With care and concentration, 4-year-old Lucas Wierzbicki threaded a string through the holes bordering a pink paper heart.
“I’m doing real good,” Lucas boasted quietly.
“You’re going to town, buddy!” teacher’s aide Becky Dye encouraged him.
Lucas and his preschool classmates were making colorful Valentine’s Day gifts. But the delicate task also enhanced his fine-motor skills and his comprehension of visual patterns, precursors to the reading and writing he’ll be expected to do before long.
This is learning, preschool-style. Here at the Kenowa Hills Early Childhood Center, students absorb academic and social skills cleverly disguised as LEGOS and sing-alongs.

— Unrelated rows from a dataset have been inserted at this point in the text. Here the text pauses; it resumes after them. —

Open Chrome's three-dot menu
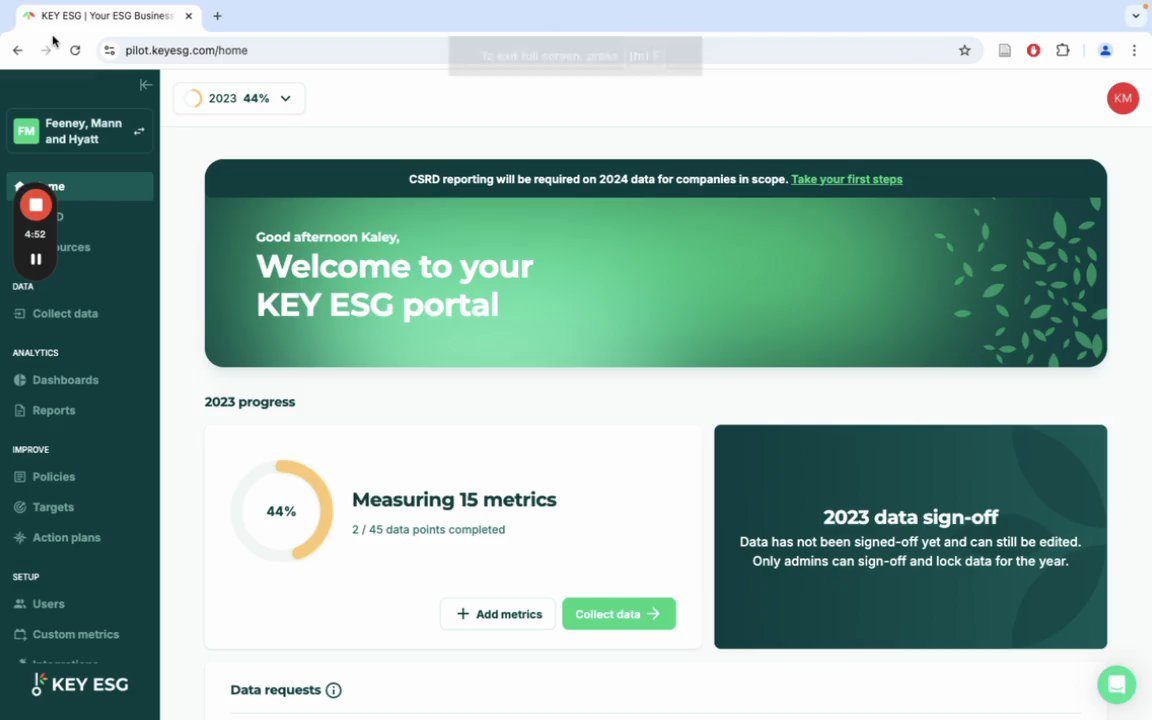 pos(1134,51)
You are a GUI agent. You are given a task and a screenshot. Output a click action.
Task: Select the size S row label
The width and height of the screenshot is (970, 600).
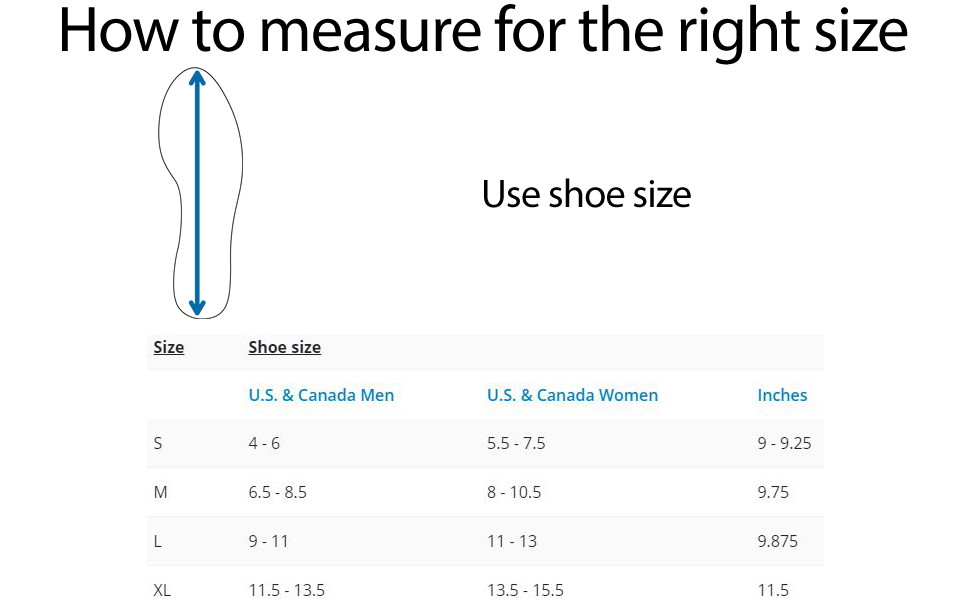click(x=158, y=443)
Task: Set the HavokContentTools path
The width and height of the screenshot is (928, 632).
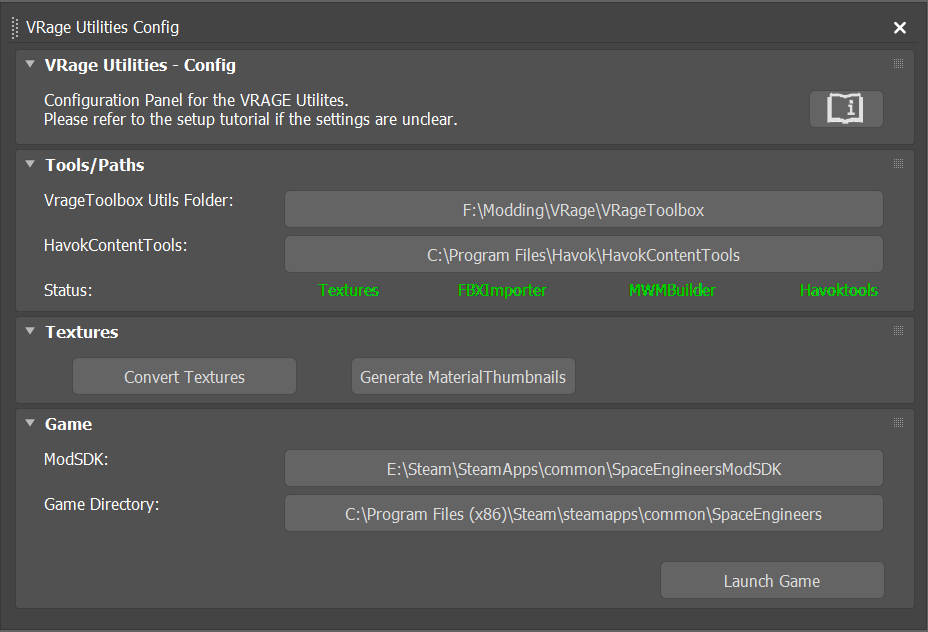Action: (x=583, y=255)
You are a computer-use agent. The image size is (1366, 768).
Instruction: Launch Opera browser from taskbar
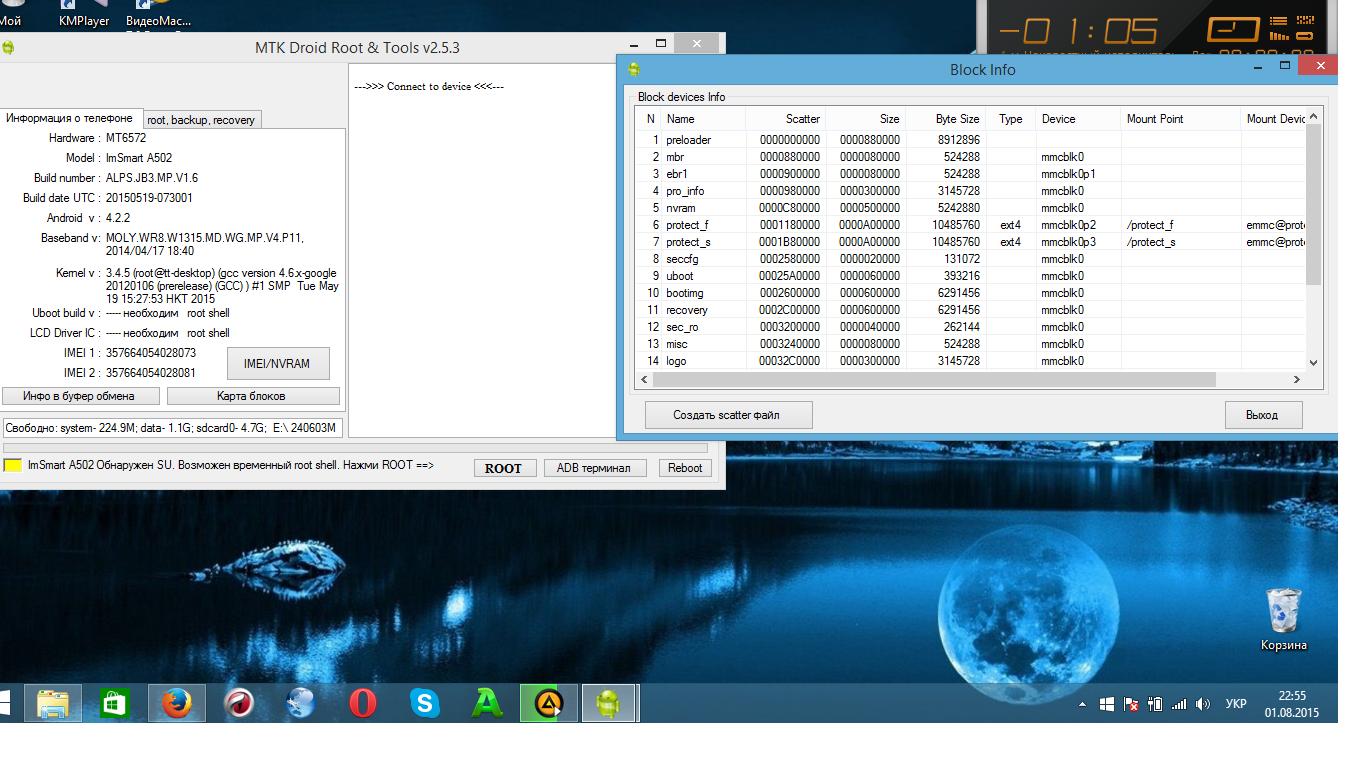[363, 704]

It’s all part of preparation for school in 2016, when preschoolers are doing things kindergartners used to do in order to be ready for kindergarten.
These 3- and 4-year-olds also learn vital soft skills, such as problem-solving, risk-taking and cooperating with other children, said Daniel Brant, director of early childhood and special education for the district. Research shows students with quality early education do better in school and college, Brant says.

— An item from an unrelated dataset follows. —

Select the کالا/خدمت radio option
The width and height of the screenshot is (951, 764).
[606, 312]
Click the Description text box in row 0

But make no mistake, all of these skills are interwoven with fun. After all, these are children: stacks of building blocks beware.
“We understand children have to learn through play,” said Brant, who oversees a range of programs for about 200 of them. “Kids are inquisitive. They want to know about their environment. We kind of envision that play is their work.”
In the Zone
Maintaining this fine balance of play and work means pushing children a little above where they are but not frustrating them. In education-ese, this is known as the zone of proximal development – or as Brant calls it, “keeping kids in a state of interested learning.”
That philosophy undergirds all teaching at the Early Childhood Center, which four years ago consolidated all Kenowa Hills preschools under one roof. They include the Community Education Preschool, Special Education Preschool, the Bright Beginnings program for infants and toddlers, the state-funded Great Start Readiness Preschool and a before- and after-school day care.
The teaching approach is outlined in a curriculum of 50 goals and objectives for the children’s development, from “shares and respects the rights of others” to “makes believe with objects” and “enjoys and values reading.”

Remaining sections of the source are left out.